You can now access pension products for as low as Kshs.50 per day.  

The Liaison Group, a financial services company has rolled-out a low-premium pension product targeting people who have been left out by traditional forms of pensions schemes. These are mainly the youth between the ages of 18 to 35, the unemployed, and those in the informal sectors of employment who are looking for a flexible way of saving for retirement.

Dubbed Mafao Fund, it is a voluntary individual account savings plan that is open to all Kenyans to contribute regardless of income or age.

The plan which targets the informal sector will help to encourage a savings culture among lower income earners.

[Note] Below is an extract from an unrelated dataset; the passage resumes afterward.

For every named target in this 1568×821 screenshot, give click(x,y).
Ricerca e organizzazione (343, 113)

Potential customers can register or sign-up online and conveniently make contributions anytime and anywhere using their mobile phones. You can also check your statement and withdraw benefits conveniently on your mobile phone. 

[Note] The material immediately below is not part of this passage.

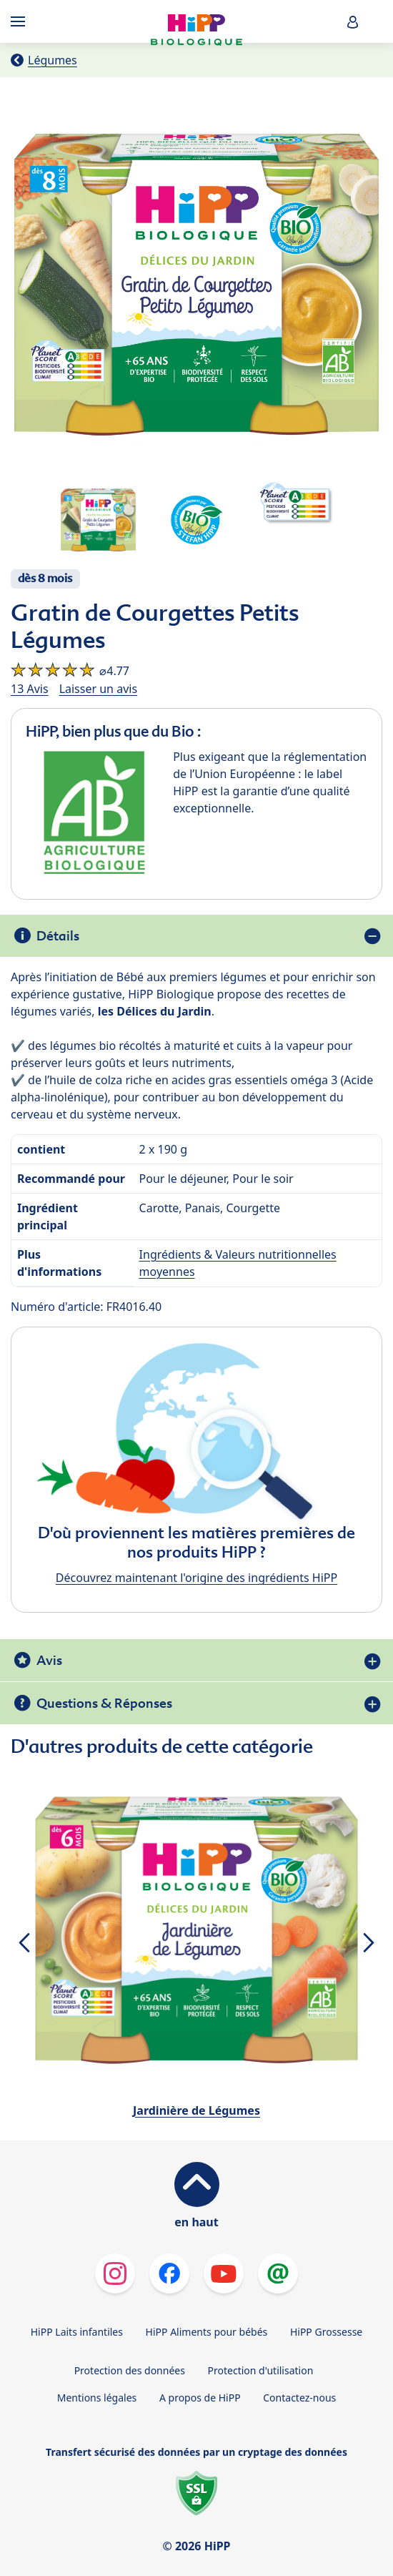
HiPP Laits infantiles (77, 2332)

“The plan which features a tax-deductible limit of up to Kshs.20,000 per month allows an individual to build a savings income by making a regular contribution in the scheme during their working life,” Liaison Group Managing Director Tom Mulwa said.

 “To sign up, a customer will be required to press *609# on their mobile phone or sign up through the online portal.”

Liaison Group Head of Pensions Michael Mitau noted that the time has come for players in the industry to solve the Kenyan savings income challenge, especially amongst the youth.

“With as low as Kshs.50 per day, we are giving Kenyans from all walks of life a chance to define how we all face the future of social insurance. With Mafao Fund, we look forward to customers embracing the convenience and flexibility of this affordable pension scheme and the special benefits that come with it,” Mr. Mitau said.

He added that Mafao Fund has been conceived by the need to address evolving investment needs. The fund offers a minimum guaranteed interest of 4%, flexibility when a customer wants to transfer from one scheme to another and a life insurance rider on the request of a customer is inclusive.

“One of the biggest worries for people is maintaining their existing lifestyle when they leave employment. Very few people belong to pension schemes or have individual savings plans. Barring the National Social Security Funds across East Africa (which are compulsory), there is a need to aggressively become agile in anticipating and adapting to our clients’ needs,” he added.

If you save through a scheme known as a defined contribution pension scheme your regular contributions are invested so that they grow throughout your career and then provide you with an income in retirement. Generally, you can access the money in your pension pot from the age of 55 or up to two-thirds of the amount before retirement in a one-off deal.